Supplied material:
####

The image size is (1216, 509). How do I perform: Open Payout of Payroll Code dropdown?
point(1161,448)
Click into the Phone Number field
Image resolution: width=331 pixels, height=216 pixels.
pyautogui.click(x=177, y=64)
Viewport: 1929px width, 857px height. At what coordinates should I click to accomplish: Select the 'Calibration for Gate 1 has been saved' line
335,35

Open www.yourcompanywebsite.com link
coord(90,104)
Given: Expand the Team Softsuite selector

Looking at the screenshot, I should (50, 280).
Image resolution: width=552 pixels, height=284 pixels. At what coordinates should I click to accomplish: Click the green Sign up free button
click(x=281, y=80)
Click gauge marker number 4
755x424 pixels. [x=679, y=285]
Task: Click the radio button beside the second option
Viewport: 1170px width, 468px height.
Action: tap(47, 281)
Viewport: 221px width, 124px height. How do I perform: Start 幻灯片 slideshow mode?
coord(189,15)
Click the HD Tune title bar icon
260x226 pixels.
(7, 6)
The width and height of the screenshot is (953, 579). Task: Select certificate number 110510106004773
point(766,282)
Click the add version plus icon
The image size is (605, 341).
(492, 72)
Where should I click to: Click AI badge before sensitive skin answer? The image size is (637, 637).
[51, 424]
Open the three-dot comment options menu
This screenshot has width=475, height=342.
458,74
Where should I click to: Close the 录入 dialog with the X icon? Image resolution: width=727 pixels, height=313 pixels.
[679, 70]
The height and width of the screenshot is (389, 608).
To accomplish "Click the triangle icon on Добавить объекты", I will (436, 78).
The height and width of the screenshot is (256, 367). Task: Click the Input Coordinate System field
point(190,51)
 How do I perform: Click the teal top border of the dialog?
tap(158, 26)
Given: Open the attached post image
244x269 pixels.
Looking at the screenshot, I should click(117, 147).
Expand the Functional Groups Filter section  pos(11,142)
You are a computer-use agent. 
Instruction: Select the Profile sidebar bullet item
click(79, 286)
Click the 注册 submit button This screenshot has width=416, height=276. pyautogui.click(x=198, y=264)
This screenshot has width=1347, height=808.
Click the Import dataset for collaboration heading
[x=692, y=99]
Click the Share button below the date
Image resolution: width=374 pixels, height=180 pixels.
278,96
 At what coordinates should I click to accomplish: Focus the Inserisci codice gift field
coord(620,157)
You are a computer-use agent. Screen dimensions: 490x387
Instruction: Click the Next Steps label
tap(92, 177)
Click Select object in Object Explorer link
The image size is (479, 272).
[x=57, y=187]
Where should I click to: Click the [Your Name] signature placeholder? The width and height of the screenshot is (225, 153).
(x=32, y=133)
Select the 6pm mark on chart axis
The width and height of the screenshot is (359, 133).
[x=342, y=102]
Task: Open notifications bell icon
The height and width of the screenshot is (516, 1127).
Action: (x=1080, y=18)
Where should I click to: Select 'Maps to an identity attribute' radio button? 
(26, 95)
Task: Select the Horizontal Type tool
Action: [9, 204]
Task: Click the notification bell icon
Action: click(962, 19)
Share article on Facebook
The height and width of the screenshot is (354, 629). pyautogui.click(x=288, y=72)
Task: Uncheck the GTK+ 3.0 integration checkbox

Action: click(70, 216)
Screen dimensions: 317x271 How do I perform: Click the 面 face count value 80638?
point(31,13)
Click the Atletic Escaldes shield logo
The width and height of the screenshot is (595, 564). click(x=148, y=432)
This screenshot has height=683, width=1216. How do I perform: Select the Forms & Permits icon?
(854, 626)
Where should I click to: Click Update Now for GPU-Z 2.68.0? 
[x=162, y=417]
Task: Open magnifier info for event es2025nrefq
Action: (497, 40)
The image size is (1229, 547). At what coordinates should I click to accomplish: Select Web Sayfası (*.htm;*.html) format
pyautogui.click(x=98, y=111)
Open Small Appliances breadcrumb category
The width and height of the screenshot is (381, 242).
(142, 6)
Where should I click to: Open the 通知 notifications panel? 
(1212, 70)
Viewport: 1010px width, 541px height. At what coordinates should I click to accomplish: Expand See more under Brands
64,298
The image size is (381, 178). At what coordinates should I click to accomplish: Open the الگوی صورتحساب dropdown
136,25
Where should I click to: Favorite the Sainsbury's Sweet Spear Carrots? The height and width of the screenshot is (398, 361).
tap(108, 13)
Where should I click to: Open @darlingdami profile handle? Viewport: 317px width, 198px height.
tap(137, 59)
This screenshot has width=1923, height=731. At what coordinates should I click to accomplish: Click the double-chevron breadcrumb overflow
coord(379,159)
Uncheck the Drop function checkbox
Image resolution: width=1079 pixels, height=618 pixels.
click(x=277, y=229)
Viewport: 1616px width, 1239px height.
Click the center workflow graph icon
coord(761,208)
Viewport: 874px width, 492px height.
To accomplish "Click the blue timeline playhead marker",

####

Copy all lines from the listing that contain "computer".

Written solution:
You are a computer-use agent. 
You are a computer-use agent. Screen dimensions: 490x387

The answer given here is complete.